About that, I have a few patches which I'm ready to commit. What I did
was completely remove the multiplication logic. After that, there were
only 8 instructions left, allowing us to remove one operator bit. The
good news is that immediates are back to 16 bits, which I think is
"more than one bit" better than 15 bits. OTOH, this will "close" the
instruction set, but I think we could squeeze in another instruction if
we have to by merging the signed and unsigned shifts.

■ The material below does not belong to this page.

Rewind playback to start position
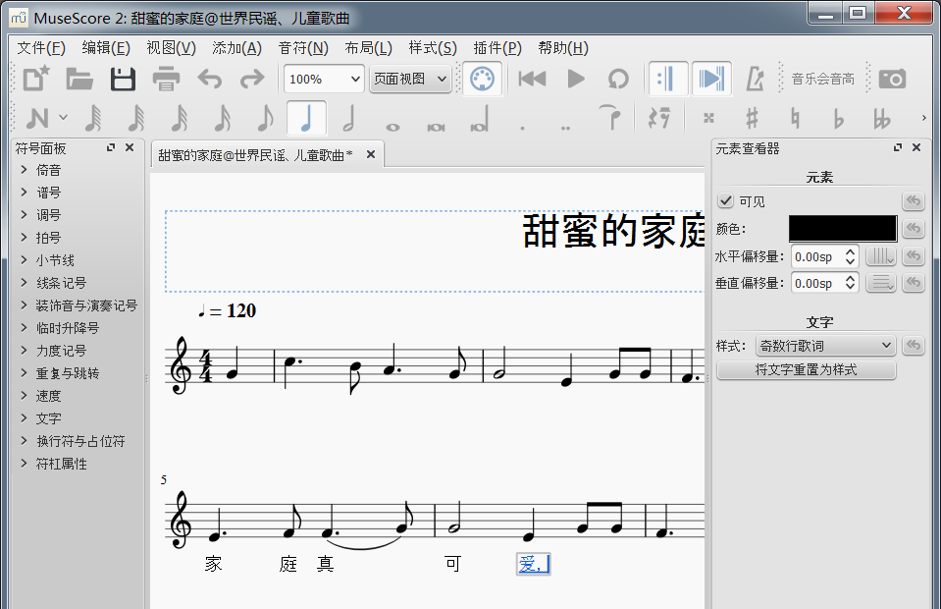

The ALU operations after the commit will be
move
and
or
xor
shiftu (lsl with signed shift)
shift (asl with signed shift)
add
rsub (sub with reversed operands)
from which we can derive noop, neg, not, sub. For each there is
register, fetch, and store modes. Branches are unchanged. For a
preview before I commit see
http://git.eideticdew.org/?p=ogp-pu.git;a=commitdiff;h=e7951eb3ea79df398b72ac1457badf3fee550806
Okay to commit?
> Optimizing too early just makes it an incomprehensible mess. Now, PCI
> is an extreme case, because I had to force restructuring of the logic
> in ways that ISE would not have done voluntarily. Xilinx even told
> me, when I opened a web case, that my manual MUX approach was about
> the best I was going to do. But it's nasty. Instead of burying
> selections in the logic in a way that makes semantic sense.... well,
> let me be clearer....
>
> There are, I believe, 3 or 4 different inputs from PCI that we cannot
> register because we need to use the signals directly on a given cycle.

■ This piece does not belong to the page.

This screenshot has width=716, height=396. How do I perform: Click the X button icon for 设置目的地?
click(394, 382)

> These include #STOP and #IRDY. Let's say we have an internal state
> or output or whatever that depends on those two. What I had to do was
> design logic to generate what the state would be for each of the four
> possible combinations of those signals, force ISE to generate logic
> for those, and then MUX those based on the inputs. It's vital to use
> those inputs at the absolute last stage of the logic. Since they're
> coming in from the PCI bus, there's already a huge delay on them.
> (Out from the driver, delay on the bus, ad input buffers in our FPGA.)
> There were cases where I had to MUX 8 different possibilities. IIRC,
> it wasn't any worse than that, although it will be when we do the
> Master.
I see what you mean now, and I recall you pointed out this trick for use
in HQ.
Since this thread is getting pedagogical, let me point out to other the
HQ analogues. These are only binary, though.
* In the ALU (stage 3) the output of add is MUXed with the output from
the other operations, since add is the most expensive operation in
terms of propagation delay. Thus add is allowed to utilise the full
cycle, independent of the other operations. The price is a short
delay on the output of the ALU, which spills into the next stage.
* In the register fetch (stage 2) and memory (stage 4) it was
necessary, since the outputs of the register file and the block RAM
are already registered.
All cases are easy to find, as the inputs to the MUXes are named
<signal>_if_<cond> and <signal>_if_not_<cond>.